[PROBLEM DETAILS]:
Edit the rows below by changing "large" to "big" and leave everything else the same.

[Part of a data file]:
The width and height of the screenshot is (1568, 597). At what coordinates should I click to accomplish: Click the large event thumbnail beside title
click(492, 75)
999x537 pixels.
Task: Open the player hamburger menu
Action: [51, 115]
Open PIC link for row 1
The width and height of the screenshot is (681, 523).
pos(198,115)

[RESPONSE TO THE EXERCISE]:
The width and height of the screenshot is (1568, 597). At what coordinates should I click to accomplish: Click the big event thumbnail beside title
click(492, 75)
999x537 pixels.
Task: Open the player hamburger menu
Action: [51, 115]
Open PIC link for row 1
The width and height of the screenshot is (681, 523).
pos(198,115)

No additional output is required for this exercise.